Users buying into free 'express' databases

06.03.2006
Missouri State University's school of information systems and Web startup Savvica Inc. don't have a lot in common apart from tight budgets. In the recent past, their spending limitations likely would have meant choosing open-source software such as MySQL or Postgres as a database.

But last month, both the university and the e-learning firm eschewed open-source technology, opting instead to install commercial databases -- albeit free, stripped-down versions, which all of the top database vendors are now offering.

"Everything's so much more solid now," said John Green, president of technology at Toronto-based Savvica. Burgeoning Web traffic was causing the company's MySQL server to crash continually. Also, its e-learning applications are written in Java, which Green felt wasn't well supported by the open-source database.

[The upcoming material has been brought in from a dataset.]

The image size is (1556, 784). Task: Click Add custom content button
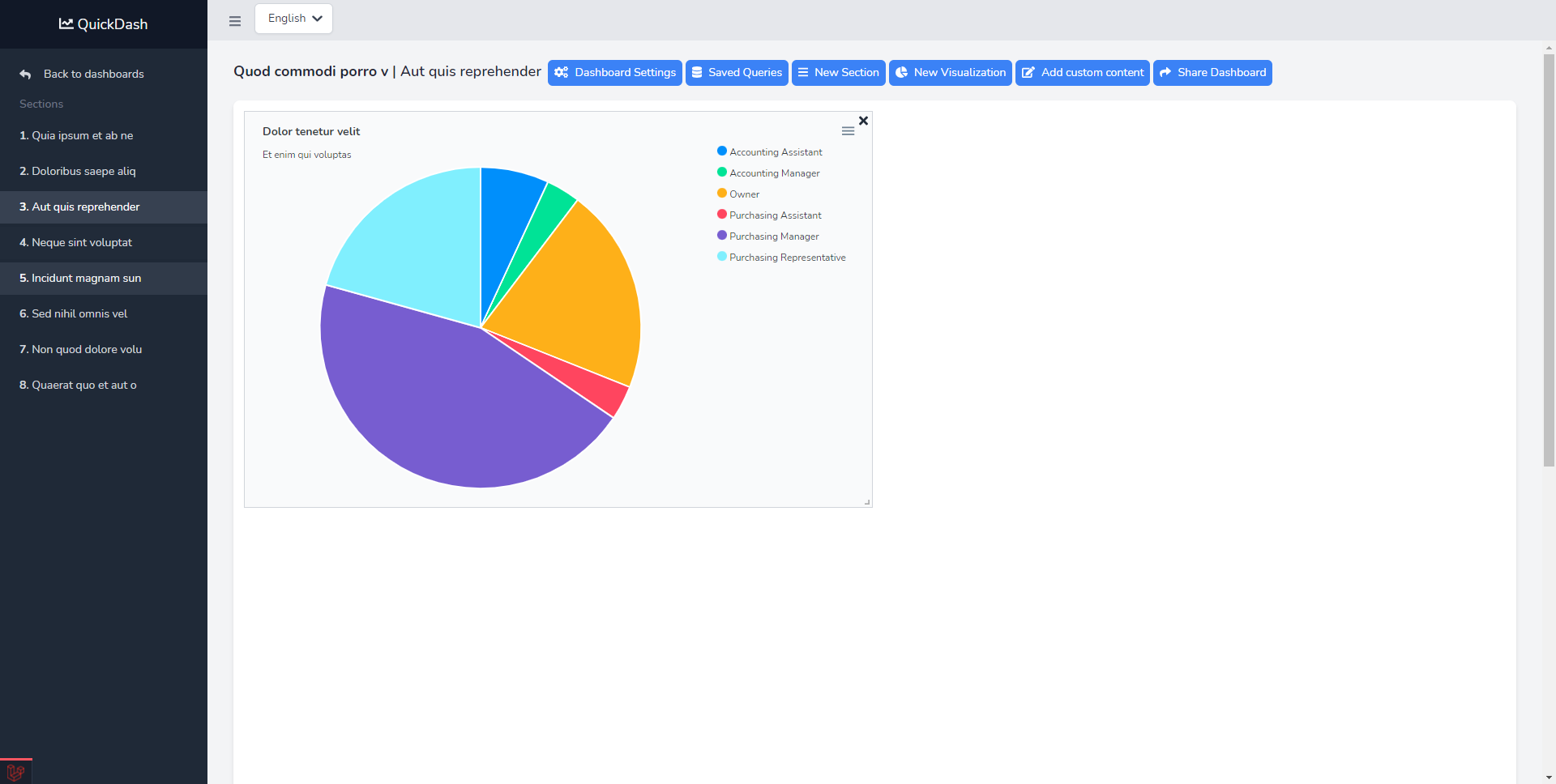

Instead of adding more MySQL servers, Green decided to roll out three installations of IBM's new DB2 Express-C database. They are managed by a load-balancing application from Xkoto Inc., which is also based in Toronto. "DB2 Express-C just feels like a much more profound piece of software," Green said.

Defections such as Savvica's are heartening to IBM, Microsoft Corp. and Oracle Corp., which in the past six months have all released so-called express databases that are available to users free of charge. In doing so, they have followed the lead of Sybase Inc., which released an express version of its corporate database in September 2004.

The express databases are "significantly challenging the conventional wisdom about commercial vs. open-source databases," said Peter O'Kelly, an analyst at Burton Group in Midvale, Utah.